**Exercise instructions**
- 1) According to the OctMAE summary, which pre-trained network extracts features from the 2D image?
- 2) Write the next part of the OctMAE summary, picking up right after its last sentence.

* START Passage provided *

Zero-Shot Multi-Object Scene Completion¶
Conference: ECCV 2024
arXiv: 2403.14628
Code: Project Page
Area: 3D Vision
TL;DR¶
OctMAE is proposed, a hybrid architecture fusing Octree U-Net and latent 3D MAE to achieve high-quality, near-real-time multi-object scene shape completion from a single RGB-D image. Efficiency and generalization are significantly enhanced via an occlusion-masking strategy and 3D Rotary Position Embedding (RoPE).
Background & Motivation¶
- Existing single-object shape completion methods perform poorly in complex, multi-object real-world scenes.
- Object-centric methods require class-specific priors, limiting them to a few categories.
- VoxFormer extends MAE to 3D but uses dense voxels (memory-constrained to low resolutions).
- Lack of large-scale, multi-class 3D scene completion datasets.
- Core Problem: How to achieve zero-shot multi-object scene completion across a wide range of object categories.
Method¶
Overall Architecture¶
- Features are extracted from a 2D image using a pre-trained ResNeXt-50, which are then back-projected to 3D using the depth map to obtain features and coordinates.
- The 3D point features are converted into an octree representation (LoD-9, \(512^3\) resolution).
- An Octree U-Net encodes the features into an LoD-5 latent space.
- A latent 3D MAE processes the encoded features and occlusion mask tokens.
- An Octree U-Net decoder restores the features to LoD-9, predicting occupancy hierarchically and SDF/normals at the final layer.
Key Designs¶
OctMAE Architecture (Core Innovation): - Octree U-Net handles efficient local feature encoding/decoding (from LoD-9 to LoD-5). - 3D MAE performs global reasoning in the LoD-5 latent space (reducing the token count to hundreds or thousands). - It combines the local perception of CNNs with the global understanding of Transformers.

* END Passage provided *
* START Listed entries *

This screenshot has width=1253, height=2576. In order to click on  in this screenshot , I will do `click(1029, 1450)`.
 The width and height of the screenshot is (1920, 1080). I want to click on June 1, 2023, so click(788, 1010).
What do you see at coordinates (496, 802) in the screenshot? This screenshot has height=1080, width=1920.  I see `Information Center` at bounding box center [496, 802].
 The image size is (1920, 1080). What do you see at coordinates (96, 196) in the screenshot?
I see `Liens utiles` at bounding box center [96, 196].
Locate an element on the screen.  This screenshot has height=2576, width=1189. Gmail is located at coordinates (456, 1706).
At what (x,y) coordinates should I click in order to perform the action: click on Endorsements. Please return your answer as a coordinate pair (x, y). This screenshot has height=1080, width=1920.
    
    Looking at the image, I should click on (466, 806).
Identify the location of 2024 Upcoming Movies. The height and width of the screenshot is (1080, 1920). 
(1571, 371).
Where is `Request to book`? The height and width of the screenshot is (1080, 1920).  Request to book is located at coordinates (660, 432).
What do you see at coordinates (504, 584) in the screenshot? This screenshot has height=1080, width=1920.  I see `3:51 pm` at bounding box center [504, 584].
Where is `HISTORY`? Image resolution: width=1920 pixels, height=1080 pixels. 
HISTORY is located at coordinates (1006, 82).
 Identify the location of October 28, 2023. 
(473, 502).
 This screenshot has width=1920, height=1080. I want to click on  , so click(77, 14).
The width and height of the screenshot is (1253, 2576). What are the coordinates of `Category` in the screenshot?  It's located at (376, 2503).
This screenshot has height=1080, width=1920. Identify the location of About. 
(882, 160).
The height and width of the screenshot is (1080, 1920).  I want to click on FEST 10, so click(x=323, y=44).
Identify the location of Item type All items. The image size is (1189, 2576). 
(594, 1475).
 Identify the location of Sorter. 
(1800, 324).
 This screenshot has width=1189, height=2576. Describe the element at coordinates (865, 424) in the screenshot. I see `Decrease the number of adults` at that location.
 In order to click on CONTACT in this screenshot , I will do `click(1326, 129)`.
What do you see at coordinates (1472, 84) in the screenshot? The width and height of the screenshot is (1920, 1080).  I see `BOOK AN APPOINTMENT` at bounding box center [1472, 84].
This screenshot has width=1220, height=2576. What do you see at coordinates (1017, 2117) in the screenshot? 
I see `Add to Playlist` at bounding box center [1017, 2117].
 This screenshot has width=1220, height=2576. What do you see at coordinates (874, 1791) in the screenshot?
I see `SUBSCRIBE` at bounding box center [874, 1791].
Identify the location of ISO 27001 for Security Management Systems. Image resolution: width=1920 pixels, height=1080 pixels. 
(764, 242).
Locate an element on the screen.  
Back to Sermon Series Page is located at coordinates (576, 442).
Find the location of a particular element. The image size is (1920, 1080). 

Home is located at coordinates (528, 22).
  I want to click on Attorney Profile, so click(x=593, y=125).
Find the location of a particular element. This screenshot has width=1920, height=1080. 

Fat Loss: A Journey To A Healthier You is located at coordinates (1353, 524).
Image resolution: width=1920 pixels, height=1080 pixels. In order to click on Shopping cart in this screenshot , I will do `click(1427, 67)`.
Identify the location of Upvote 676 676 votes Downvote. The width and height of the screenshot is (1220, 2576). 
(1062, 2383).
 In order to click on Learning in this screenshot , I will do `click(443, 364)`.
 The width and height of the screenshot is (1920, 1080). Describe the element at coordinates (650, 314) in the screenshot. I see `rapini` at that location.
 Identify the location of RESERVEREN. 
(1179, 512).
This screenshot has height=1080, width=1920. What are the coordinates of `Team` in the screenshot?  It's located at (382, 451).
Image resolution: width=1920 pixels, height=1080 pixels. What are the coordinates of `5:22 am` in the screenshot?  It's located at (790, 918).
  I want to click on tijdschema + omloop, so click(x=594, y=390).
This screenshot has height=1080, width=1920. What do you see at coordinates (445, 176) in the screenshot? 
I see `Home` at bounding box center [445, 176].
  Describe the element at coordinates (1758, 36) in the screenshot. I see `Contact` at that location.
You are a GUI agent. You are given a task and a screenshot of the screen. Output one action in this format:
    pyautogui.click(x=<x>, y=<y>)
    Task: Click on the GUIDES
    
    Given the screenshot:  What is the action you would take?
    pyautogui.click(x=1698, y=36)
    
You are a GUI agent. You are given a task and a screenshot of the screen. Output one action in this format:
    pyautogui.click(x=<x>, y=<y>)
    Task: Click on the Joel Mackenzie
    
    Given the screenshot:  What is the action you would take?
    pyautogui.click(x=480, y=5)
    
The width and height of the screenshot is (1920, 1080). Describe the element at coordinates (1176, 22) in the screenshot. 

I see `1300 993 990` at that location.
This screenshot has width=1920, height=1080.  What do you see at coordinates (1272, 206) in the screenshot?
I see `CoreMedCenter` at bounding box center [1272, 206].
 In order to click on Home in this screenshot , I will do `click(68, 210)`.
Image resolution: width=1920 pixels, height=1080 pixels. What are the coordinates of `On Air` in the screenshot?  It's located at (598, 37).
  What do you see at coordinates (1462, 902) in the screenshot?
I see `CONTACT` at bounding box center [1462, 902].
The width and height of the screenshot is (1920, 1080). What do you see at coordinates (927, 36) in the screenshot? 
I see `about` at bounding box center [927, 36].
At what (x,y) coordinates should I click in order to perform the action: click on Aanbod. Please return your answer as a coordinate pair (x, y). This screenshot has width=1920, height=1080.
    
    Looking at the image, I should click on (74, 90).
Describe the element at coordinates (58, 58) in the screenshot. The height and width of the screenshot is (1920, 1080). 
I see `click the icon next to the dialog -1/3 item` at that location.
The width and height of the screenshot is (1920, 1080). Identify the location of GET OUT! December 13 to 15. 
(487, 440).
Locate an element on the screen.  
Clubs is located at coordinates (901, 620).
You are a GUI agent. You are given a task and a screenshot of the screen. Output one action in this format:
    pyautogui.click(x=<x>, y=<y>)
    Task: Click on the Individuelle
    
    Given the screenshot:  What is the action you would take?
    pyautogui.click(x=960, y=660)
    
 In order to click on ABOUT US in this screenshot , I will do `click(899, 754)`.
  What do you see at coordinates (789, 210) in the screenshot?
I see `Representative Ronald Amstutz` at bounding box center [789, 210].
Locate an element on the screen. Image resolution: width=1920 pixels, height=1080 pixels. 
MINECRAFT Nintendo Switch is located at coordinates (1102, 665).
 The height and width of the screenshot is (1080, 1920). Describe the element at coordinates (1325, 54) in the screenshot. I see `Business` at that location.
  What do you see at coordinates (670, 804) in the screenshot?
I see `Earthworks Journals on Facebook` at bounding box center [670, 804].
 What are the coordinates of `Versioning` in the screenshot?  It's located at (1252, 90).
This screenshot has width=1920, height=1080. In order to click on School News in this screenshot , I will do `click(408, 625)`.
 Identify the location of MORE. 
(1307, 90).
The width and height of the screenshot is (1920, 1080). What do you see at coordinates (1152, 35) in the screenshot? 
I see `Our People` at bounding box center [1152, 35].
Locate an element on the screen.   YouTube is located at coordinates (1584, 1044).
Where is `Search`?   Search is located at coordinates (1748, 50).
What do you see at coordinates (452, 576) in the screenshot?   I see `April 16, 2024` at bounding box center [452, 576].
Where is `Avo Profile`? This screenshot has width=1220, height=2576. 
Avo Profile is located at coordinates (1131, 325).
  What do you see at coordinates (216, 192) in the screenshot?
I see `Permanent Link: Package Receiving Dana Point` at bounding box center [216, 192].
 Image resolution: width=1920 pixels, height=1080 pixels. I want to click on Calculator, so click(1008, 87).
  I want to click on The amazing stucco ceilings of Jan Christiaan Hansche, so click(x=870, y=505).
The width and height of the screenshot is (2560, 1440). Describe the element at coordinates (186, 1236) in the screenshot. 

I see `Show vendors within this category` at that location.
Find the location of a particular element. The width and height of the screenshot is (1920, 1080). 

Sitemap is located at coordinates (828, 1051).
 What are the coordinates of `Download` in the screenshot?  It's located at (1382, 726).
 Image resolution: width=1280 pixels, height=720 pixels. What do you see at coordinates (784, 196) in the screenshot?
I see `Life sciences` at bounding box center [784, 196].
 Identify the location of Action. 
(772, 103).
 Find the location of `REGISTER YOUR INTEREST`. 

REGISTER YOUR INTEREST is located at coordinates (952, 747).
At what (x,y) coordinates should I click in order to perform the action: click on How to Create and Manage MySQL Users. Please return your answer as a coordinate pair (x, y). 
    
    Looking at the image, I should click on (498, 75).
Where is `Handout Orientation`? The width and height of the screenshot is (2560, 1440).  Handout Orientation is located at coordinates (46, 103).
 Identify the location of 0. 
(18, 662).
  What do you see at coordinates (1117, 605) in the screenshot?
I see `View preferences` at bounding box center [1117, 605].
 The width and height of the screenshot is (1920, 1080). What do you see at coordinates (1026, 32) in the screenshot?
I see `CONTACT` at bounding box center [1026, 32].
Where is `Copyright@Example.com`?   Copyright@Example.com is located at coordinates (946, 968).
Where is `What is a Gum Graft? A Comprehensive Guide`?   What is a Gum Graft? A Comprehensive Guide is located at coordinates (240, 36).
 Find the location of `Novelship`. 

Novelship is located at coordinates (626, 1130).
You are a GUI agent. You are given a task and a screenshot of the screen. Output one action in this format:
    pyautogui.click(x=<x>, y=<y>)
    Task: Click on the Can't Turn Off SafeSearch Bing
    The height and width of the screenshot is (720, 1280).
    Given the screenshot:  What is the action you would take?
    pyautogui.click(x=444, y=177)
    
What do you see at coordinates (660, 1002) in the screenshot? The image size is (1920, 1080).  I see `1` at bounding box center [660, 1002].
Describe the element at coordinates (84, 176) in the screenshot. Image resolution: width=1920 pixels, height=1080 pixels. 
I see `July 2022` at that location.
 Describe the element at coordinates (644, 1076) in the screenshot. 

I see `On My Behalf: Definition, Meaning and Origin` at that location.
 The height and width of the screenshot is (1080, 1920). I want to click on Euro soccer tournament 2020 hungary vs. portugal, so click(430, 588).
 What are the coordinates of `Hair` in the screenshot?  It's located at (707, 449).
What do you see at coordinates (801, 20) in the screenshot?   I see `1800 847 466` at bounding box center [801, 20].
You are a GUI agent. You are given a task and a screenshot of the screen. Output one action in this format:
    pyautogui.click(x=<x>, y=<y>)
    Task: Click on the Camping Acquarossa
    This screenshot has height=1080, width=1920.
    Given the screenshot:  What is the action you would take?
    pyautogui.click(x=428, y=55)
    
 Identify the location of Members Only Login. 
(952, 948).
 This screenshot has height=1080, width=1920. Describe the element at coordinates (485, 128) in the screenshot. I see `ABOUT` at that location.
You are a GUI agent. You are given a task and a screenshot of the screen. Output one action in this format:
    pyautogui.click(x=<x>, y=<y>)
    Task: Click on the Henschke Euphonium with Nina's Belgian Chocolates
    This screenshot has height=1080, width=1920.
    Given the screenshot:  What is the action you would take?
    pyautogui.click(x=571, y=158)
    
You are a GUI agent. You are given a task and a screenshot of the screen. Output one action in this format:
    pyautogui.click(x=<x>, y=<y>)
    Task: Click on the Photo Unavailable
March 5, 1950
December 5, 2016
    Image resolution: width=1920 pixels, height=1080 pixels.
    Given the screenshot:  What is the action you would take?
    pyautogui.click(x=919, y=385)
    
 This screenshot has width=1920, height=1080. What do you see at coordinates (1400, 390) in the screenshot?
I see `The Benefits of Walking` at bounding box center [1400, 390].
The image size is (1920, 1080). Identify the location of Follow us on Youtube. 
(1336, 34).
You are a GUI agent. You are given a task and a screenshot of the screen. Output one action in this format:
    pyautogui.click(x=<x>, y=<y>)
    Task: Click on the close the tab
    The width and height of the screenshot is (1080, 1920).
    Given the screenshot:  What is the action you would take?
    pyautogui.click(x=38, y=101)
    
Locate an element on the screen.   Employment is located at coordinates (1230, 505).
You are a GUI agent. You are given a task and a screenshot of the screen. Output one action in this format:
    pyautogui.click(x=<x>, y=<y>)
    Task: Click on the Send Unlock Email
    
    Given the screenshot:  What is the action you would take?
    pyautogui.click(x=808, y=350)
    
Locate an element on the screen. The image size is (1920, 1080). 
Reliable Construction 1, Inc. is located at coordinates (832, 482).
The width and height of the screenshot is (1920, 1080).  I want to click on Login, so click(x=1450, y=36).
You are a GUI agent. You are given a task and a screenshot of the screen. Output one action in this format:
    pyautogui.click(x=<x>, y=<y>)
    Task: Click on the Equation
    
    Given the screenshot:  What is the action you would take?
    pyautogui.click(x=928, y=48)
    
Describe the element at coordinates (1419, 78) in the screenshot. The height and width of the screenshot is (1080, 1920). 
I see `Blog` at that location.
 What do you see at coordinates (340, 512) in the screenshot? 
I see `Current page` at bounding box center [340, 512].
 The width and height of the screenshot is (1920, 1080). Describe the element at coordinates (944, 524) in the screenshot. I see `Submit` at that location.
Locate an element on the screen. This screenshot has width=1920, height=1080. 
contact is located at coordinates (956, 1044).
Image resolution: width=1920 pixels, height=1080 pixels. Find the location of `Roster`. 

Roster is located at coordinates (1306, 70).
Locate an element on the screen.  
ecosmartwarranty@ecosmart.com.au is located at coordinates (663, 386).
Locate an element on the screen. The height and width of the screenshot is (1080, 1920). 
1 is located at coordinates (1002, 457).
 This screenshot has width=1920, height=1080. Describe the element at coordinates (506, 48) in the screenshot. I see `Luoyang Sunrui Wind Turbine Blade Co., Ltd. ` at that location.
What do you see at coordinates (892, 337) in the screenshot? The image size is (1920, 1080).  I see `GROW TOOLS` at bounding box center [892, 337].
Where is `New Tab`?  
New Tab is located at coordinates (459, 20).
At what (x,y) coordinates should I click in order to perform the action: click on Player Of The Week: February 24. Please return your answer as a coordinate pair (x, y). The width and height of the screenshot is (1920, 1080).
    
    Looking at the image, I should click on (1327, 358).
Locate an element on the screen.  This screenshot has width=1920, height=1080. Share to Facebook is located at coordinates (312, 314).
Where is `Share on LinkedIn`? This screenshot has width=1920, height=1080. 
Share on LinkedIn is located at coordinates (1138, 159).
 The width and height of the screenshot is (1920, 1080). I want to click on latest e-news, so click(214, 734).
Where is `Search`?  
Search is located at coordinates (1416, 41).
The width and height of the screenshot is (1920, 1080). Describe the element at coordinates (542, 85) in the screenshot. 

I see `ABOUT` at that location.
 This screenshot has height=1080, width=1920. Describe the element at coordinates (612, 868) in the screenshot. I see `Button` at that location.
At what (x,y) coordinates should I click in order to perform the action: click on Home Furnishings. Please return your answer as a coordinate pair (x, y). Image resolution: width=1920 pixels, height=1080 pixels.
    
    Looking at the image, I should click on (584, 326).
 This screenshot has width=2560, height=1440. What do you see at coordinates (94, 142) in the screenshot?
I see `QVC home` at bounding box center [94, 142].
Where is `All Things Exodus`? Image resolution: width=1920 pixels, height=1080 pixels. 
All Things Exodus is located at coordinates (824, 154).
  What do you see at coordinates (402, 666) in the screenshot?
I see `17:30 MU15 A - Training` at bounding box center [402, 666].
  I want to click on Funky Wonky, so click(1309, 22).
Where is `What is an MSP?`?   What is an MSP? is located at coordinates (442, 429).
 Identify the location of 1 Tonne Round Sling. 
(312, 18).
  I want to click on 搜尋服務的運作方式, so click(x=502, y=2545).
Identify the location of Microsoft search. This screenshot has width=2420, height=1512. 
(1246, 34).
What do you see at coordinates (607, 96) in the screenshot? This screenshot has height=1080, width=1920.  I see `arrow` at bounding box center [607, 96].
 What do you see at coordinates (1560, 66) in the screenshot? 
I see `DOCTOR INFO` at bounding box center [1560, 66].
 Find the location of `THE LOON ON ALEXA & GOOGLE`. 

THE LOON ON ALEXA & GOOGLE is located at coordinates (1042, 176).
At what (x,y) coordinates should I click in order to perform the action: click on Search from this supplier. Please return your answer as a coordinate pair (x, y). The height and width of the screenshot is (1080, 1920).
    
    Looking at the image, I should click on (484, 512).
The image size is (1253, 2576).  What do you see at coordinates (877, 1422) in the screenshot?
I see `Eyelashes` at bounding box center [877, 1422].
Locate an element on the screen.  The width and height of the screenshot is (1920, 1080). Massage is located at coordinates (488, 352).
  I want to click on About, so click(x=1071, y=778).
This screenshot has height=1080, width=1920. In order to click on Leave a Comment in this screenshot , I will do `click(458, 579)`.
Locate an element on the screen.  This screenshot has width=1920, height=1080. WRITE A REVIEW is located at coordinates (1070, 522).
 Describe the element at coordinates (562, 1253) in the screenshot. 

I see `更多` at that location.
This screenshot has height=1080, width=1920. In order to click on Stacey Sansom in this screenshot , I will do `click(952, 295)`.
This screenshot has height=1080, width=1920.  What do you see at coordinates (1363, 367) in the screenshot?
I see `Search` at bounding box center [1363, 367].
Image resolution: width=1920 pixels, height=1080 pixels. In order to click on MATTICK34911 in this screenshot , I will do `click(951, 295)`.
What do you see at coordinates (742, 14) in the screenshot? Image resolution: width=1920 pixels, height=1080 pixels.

* END Listed entries *

**Responses per task**
- 1) A pre-trained ResNeXt-50.

- 2)
Occlusion-Masking Strategy: - Instead of placing mask tokens at all empty voxels (dense masking \(\to\) memory explosion), mask tokens are only placed at occluded voxels. - Occluded voxels are identified by determining which voxels are behind objects via depth testing. - This drastically reduces the number of mask tokens, enabling the use of full attention instead of deformable attention.
3D RoPE (Rotary Position Embedding): - The 3D coordinates are encoded separately into rotation matrices \(R(p^x)\), \(R(p^y)\), and \(R(p^z)\). - These matrices form a block-diagonal matrix applied to the query/key of each attention layer. - This is more efficient than learnable relative position embedding (which requires \(N' \times N'\) calculations) and more generalizable than absolute position embedding.
Large-Scale Dataset Construction: - Over 12k 3D models across 601 classes are selected from Objaverse, supplemented by GSO data. - BlenderProc is used to perform physical placement and realistic lighting to render 1M images. - This covers hand-sized objects (4–40 cm), filling the gap in zero-shot multi-object scene completion datasets.
Loss & Training¶
Normal L2 loss + SDF L2 loss + binary cross-entropy occupancy loss for each LoD. Empty voxels are pruned hierarchically to avoid unnecessary computation.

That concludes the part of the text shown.